Added value of this study
To our knowledge, this prospective, multicentre, phase 2 study is the first to investigate the use of immune checkpoint blockade with anti-PD-1 antibodies in the treatment of soft-tissue sarcoma and bone sarcoma. We considered the heterogeneity of sarcomas and limited the study to specific histological subtypes to identify potential subtype-specific efficacy signals. We observed an objective response in seven (18%) of 40 patients with soft-tissue sarcoma, and the benefit was limited to patients with undifferentiated pleomorphic sarcoma and dedifferentiated liposarcomas. The characteristics of the responses were consistent with the durable benefit observed with checkpoint blockade in other cancers. We observed little to no benefit in patients with synovial sarcoma or leiomyosarcoma. Similarly, we observed infrequent responses to therapy in patients with bone sarcomas, suggesting the need for combination approaches in this population.

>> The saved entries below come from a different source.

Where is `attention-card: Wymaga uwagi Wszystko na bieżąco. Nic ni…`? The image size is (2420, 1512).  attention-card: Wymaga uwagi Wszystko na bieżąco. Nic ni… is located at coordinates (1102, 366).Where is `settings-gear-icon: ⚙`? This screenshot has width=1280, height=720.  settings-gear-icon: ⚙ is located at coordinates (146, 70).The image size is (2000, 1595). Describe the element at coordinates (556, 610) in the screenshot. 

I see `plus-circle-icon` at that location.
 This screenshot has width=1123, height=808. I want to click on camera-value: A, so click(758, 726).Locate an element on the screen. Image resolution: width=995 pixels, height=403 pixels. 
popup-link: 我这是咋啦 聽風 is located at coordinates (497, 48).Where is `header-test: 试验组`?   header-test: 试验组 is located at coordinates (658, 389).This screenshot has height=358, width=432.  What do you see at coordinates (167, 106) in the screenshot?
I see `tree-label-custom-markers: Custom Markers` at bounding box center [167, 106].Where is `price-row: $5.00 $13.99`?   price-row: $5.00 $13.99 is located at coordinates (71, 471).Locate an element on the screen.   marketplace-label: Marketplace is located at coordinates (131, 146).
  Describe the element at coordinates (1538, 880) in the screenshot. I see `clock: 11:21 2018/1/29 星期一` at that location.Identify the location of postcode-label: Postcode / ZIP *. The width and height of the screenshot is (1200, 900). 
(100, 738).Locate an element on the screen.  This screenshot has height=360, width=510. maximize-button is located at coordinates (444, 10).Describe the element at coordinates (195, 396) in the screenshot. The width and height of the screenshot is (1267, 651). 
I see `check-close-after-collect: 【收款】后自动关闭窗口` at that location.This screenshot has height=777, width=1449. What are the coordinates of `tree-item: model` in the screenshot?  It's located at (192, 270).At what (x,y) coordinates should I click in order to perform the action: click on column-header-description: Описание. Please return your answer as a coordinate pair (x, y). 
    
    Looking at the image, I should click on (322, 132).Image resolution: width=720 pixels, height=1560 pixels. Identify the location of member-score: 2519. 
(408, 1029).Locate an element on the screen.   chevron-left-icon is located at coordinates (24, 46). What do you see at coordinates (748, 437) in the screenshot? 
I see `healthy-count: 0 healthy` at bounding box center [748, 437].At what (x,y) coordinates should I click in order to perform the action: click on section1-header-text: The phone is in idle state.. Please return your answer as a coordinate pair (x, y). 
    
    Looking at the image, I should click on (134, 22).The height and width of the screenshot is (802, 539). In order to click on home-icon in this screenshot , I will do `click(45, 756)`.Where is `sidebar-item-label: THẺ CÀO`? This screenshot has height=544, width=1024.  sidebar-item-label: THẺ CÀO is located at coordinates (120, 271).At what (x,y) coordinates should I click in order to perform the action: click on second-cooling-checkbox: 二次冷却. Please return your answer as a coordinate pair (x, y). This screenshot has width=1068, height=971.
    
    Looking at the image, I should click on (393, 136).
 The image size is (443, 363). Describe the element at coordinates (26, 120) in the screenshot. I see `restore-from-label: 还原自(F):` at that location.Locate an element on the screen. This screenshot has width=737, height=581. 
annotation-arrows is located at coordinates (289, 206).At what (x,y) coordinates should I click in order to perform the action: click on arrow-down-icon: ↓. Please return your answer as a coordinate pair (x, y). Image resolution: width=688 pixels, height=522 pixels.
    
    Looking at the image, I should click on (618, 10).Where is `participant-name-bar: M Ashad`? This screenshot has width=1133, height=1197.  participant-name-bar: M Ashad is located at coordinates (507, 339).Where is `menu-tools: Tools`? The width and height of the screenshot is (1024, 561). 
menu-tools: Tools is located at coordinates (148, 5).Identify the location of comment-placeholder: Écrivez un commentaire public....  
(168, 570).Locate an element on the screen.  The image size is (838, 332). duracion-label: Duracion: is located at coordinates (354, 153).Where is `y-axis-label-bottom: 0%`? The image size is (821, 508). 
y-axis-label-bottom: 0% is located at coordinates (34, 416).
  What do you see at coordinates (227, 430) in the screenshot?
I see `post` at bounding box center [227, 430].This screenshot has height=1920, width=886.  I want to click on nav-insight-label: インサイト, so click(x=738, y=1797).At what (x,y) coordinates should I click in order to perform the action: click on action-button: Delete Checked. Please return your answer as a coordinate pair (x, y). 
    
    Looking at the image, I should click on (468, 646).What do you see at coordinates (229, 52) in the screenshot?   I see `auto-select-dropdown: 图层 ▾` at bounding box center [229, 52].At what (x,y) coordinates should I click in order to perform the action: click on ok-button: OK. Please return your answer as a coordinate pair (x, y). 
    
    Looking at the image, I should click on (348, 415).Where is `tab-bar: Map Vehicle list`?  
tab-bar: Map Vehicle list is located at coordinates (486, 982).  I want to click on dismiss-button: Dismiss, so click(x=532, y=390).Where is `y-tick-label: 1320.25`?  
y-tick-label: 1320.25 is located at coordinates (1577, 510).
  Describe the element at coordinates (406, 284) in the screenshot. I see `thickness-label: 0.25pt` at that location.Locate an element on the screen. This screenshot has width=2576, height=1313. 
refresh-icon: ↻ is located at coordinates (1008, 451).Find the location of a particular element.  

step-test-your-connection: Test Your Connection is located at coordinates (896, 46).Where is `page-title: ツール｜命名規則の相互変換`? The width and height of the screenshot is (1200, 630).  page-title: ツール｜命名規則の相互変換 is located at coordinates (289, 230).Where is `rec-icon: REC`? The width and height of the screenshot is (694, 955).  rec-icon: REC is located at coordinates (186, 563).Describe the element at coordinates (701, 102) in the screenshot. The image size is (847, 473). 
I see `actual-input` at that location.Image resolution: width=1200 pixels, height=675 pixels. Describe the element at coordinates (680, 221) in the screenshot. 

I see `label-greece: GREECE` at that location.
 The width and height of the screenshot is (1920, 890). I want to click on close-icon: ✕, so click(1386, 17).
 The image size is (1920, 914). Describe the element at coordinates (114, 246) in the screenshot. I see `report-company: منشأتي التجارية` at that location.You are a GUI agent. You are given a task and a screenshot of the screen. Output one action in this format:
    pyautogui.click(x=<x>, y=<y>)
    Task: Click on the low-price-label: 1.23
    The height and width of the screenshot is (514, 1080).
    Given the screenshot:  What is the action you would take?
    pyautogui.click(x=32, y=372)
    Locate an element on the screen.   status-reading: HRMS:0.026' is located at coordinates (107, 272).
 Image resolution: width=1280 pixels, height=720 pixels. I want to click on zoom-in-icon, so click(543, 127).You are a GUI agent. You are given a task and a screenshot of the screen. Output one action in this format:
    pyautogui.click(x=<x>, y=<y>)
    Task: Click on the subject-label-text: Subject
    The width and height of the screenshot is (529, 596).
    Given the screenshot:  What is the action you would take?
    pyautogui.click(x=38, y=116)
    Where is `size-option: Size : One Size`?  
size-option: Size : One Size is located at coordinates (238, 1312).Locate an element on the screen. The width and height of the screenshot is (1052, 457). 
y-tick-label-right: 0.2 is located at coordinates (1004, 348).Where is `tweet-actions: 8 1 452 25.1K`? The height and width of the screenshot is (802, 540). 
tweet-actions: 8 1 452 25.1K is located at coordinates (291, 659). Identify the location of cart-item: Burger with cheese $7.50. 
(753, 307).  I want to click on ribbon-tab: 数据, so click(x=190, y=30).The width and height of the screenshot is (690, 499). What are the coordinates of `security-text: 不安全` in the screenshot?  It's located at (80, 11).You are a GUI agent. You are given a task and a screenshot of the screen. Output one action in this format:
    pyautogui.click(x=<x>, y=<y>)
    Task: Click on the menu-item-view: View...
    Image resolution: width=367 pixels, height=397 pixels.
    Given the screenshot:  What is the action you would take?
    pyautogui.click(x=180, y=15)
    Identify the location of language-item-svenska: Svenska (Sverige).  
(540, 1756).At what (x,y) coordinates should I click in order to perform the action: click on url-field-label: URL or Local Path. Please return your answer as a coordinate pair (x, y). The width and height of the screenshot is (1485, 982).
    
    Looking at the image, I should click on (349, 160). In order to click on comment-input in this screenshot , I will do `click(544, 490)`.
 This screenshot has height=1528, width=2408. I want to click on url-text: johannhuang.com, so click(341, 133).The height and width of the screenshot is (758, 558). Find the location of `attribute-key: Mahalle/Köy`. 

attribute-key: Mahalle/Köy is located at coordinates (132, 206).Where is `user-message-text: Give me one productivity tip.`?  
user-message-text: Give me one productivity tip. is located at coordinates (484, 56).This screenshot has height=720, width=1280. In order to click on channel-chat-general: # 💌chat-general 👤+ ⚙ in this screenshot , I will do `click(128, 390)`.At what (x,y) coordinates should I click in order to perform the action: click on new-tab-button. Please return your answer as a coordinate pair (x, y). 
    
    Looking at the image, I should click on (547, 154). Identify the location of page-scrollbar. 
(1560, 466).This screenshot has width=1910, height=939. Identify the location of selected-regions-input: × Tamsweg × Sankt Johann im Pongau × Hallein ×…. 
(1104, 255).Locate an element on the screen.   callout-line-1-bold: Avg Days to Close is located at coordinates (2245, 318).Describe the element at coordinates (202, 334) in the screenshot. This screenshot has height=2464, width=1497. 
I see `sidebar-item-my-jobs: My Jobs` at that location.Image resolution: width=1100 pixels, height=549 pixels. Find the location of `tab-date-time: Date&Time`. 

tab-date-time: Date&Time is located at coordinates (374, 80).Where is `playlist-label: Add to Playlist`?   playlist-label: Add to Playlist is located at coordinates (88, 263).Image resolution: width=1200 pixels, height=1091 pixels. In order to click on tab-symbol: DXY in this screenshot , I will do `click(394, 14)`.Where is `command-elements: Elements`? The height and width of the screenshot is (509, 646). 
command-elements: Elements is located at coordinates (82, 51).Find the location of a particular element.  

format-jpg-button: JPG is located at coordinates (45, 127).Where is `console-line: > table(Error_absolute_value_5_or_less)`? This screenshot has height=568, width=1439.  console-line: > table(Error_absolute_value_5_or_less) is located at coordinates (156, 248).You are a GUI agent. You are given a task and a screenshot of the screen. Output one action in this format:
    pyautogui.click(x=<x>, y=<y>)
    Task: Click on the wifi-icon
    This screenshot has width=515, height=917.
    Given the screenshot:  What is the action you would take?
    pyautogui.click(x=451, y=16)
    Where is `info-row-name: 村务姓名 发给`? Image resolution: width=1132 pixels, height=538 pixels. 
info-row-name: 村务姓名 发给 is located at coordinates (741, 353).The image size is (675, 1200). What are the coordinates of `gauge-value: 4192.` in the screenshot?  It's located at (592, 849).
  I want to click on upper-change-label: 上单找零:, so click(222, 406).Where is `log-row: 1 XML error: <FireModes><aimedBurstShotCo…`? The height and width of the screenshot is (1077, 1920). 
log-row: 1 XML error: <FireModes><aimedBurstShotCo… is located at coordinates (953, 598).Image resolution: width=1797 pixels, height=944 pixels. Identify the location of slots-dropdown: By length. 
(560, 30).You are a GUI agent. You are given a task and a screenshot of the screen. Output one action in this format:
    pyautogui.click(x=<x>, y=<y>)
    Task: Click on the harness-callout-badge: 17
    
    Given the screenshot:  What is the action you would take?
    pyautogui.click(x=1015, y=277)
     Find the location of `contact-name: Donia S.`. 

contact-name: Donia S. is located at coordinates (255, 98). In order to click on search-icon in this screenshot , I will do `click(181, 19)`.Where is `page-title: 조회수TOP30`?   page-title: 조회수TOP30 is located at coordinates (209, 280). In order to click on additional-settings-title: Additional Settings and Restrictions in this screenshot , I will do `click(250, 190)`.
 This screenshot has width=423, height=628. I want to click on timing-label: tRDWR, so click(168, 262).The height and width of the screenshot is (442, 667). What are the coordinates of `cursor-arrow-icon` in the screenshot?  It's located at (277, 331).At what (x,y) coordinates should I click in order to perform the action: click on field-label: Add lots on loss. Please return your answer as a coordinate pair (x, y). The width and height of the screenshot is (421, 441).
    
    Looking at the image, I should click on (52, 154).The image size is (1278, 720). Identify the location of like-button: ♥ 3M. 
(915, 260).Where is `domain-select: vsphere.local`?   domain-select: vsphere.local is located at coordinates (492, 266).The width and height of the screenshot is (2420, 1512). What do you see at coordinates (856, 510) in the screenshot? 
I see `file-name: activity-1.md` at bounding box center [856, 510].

Implications of all the available evidence
These findings suggest that pembrolizumab is clinically active in patients with undifferentiated pleomorphic sarcoma or dedifferentiated liposarcoma. Expanded cohorts of these subtypes, which represent more than 30% of all soft-tissue sarcomas, are ongoing. Further investigation is required to determine the utility of predictive biomarkers for response and to understand the mechanisms of resistance in the other subtypes of soft-tissue sarcoma and bone sarcoma, in which rational combination therapies could be considered.